我目前正在尝试 GEKKO MHE 模式。我在模型中有两个指定的操纵变量和控制变量,还有一个我希望通过 MHE 估计的参数。当我当前运行模型时,我得到一个方程定义错误,说

不带等式 (=) 或不等式 (>,

模型被初始化为:

from gekko import GEKKO
import numpy as np
import matplotlib.pyplot as plt
import pandas as pd

n = 17

m = GEKKO(remote=False)

m.time = np.linspace(0,8,n)

c1_in_arr = np.load('c1_in_arr.npy')
c2_in_arr = np.load('c2_in_arr.npy')


V1_measured = np.load('V1_measured.npy')
V2_measured = np.load('V2_measured.npy')


#mmanipulated variables, feeding in the arrays for them
m.C1_in = m.MV(value=c1_in_arr)
m.C2_in = m.MV(value=c2_in_arr)


#estimated variables, feeding in the upper and lower bounds for them
m.C1_eff = m.FV(value = 0.98, lb = 0.95, ub = 1.0)
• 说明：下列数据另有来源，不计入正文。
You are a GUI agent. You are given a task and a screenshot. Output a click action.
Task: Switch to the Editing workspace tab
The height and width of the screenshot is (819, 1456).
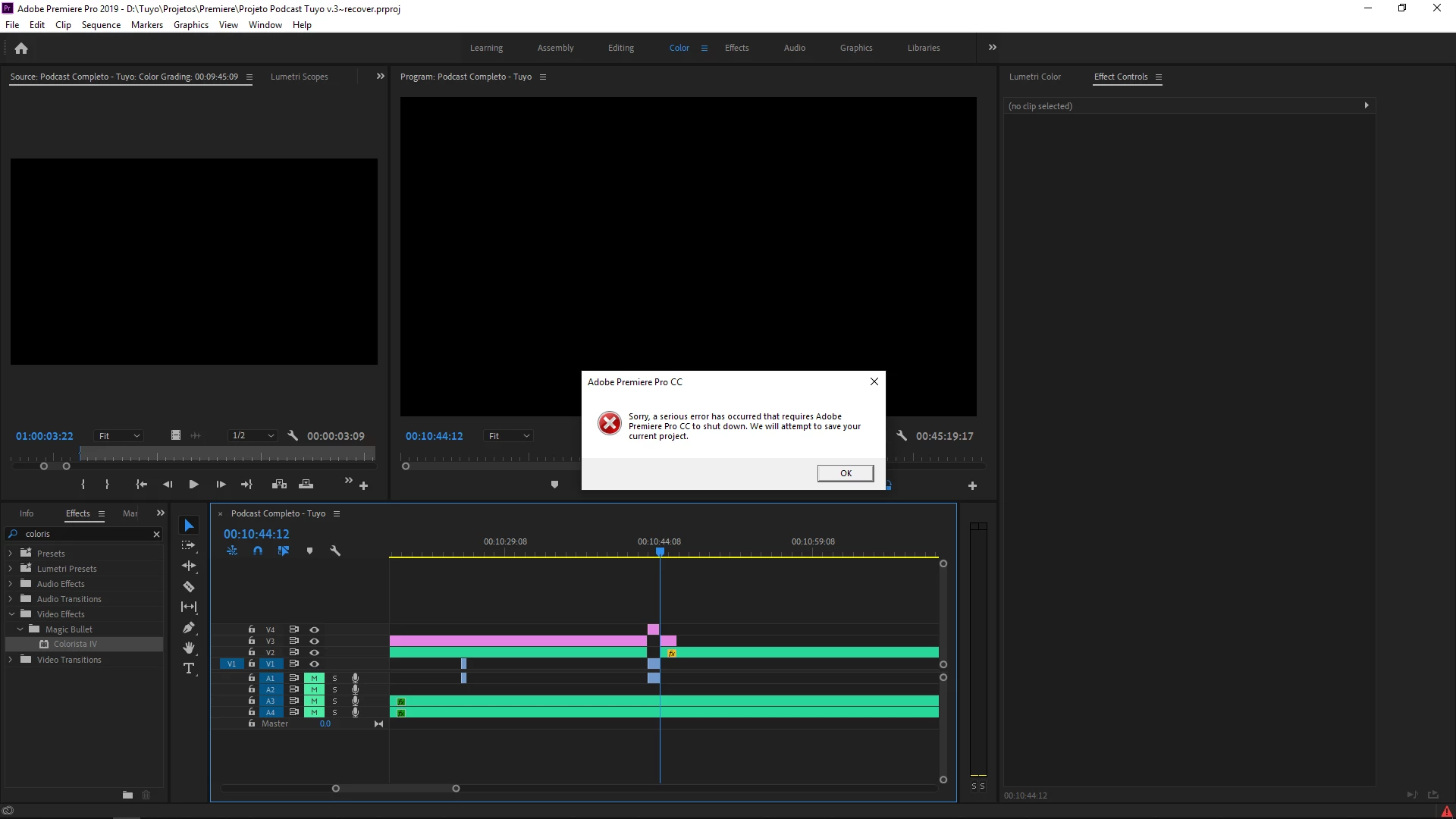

#controlled variables, feeding in the measurements for them
m.V1 = m.CV(value=V1_measured)
m.V2 = m.CV(value=V2_measured)


mdot_1 = m.Var()
mdot_2 = m.Var()


m.Equation(mdot_1== 1.52*m.C1_eff*m.C1_in)
m.Equation(mdot_2==-0.668*mdot_1 + 1.33*m.C1_eff*m.C2_in)

df_c = pd.read_csv('Values_C.csv',index_col=0)

Hhat_C1 = m.Var()
Hhat_C1 = m.Var()
M_m = 125
mdot_m = 75
mdot_s = 46

m.Equations([Hhat_C1 == -0.606 + 0.0057 * mdot_1,
             Hhat_C2 == -3.933 + 0.00096 * mdot_1])

C1_m = m.Var(value = 200)
C2_m = m.Var(value = 150)

m.Equations([C1_m.dt() == mdot_1 - C1_m/M_m*mdot_m,
             C2_m.dt() == mdot_2 - C2_m/M_s*mdot_s)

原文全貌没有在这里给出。